Records from a data collection
====

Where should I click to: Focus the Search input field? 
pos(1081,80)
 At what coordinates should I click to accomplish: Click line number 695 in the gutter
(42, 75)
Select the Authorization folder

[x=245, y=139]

====

▶ [Exercise prompt]: Each record above should be returned exactly as written.

▶ [Response box]:
Where should I click to: Focus the Search input field? 
pos(1081,80)
 At what coordinates should I click to accomplish: Click line number 695 in the gutter
(42, 75)
Select the Authorization folder

[x=245, y=139]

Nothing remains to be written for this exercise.